▶ **Stored data**:
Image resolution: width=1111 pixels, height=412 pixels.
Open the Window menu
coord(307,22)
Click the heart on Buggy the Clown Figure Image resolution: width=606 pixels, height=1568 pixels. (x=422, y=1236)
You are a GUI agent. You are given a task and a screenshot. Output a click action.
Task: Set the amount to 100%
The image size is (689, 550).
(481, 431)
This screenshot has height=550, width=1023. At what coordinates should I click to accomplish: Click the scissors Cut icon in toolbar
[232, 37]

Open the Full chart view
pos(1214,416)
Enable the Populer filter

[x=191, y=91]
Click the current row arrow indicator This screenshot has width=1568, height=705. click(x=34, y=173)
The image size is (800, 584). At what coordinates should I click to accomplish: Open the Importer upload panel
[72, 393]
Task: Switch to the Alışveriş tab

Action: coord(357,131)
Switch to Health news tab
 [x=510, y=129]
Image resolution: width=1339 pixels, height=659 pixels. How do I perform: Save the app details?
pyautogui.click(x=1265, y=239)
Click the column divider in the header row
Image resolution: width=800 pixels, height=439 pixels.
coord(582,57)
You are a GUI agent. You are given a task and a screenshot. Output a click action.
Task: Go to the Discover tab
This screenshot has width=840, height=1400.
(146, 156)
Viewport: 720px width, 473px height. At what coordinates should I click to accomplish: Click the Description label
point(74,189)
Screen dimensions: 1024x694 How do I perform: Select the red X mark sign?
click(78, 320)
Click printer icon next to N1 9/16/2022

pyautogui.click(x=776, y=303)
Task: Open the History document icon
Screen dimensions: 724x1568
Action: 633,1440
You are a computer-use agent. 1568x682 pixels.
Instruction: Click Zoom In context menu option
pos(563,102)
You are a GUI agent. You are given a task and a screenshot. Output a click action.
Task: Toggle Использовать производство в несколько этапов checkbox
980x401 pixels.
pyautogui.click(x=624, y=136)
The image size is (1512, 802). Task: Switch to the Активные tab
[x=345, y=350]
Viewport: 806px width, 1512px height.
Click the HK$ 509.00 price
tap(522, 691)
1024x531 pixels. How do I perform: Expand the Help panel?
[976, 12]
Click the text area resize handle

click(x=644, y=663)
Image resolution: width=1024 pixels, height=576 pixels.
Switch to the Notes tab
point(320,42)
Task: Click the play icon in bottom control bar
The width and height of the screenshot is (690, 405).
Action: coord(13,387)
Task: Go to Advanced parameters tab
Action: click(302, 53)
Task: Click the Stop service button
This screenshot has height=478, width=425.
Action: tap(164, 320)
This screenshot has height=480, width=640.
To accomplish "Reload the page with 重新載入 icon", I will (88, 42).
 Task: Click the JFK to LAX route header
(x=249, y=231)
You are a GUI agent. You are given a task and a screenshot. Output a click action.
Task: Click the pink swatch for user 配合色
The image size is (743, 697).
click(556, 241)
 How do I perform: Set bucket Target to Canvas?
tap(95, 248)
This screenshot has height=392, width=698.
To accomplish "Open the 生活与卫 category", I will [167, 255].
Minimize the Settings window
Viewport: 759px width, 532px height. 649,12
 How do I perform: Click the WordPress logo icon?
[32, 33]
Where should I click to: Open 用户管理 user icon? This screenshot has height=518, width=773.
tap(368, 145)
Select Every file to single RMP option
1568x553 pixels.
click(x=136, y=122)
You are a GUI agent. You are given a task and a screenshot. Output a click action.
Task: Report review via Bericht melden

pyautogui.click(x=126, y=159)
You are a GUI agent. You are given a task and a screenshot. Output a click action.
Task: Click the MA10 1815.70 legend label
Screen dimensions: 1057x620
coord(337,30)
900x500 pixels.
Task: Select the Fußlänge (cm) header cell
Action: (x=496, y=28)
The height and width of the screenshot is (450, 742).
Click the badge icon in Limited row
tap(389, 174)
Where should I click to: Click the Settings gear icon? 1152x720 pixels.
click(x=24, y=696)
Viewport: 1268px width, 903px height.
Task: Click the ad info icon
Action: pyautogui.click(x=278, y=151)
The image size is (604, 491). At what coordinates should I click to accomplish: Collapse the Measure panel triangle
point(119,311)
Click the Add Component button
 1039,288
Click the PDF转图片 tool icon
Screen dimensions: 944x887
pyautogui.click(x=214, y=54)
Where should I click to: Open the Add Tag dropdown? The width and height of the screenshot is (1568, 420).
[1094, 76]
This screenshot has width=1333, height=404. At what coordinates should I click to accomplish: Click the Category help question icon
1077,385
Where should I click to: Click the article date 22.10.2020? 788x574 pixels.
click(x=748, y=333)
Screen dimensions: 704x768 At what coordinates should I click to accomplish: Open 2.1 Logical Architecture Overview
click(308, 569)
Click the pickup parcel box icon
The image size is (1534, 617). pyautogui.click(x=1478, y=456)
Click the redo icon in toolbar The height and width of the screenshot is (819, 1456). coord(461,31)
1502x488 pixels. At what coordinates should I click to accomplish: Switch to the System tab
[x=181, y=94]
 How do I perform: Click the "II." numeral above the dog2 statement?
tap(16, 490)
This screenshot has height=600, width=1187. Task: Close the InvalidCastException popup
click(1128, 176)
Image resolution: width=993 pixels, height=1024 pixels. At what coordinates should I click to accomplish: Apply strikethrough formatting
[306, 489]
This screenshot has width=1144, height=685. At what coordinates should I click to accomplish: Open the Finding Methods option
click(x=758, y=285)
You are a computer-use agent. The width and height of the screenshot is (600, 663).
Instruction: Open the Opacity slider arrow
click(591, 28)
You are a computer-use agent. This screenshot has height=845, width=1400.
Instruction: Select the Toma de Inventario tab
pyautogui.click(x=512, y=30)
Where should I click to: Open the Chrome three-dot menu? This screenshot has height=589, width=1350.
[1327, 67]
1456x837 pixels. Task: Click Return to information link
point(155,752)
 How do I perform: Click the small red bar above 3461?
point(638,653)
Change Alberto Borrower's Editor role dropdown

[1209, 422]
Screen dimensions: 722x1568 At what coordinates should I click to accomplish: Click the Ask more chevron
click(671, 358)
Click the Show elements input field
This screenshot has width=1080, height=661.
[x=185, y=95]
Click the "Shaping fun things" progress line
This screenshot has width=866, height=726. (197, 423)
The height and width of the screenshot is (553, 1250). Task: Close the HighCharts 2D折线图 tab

▶ **Exercise**:
Give back the lines of the data exactly as they are written, from the first line through the line containing "Task: Set the amount to 100%".

▶ **Exercise response**:
Image resolution: width=1111 pixels, height=412 pixels.
Open the Window menu
coord(307,22)
Click the heart on Buggy the Clown Figure Image resolution: width=606 pixels, height=1568 pixels. (x=422, y=1236)
You are a GUI agent. You are given a task and a screenshot. Output a click action.
Task: Set the amount to 100%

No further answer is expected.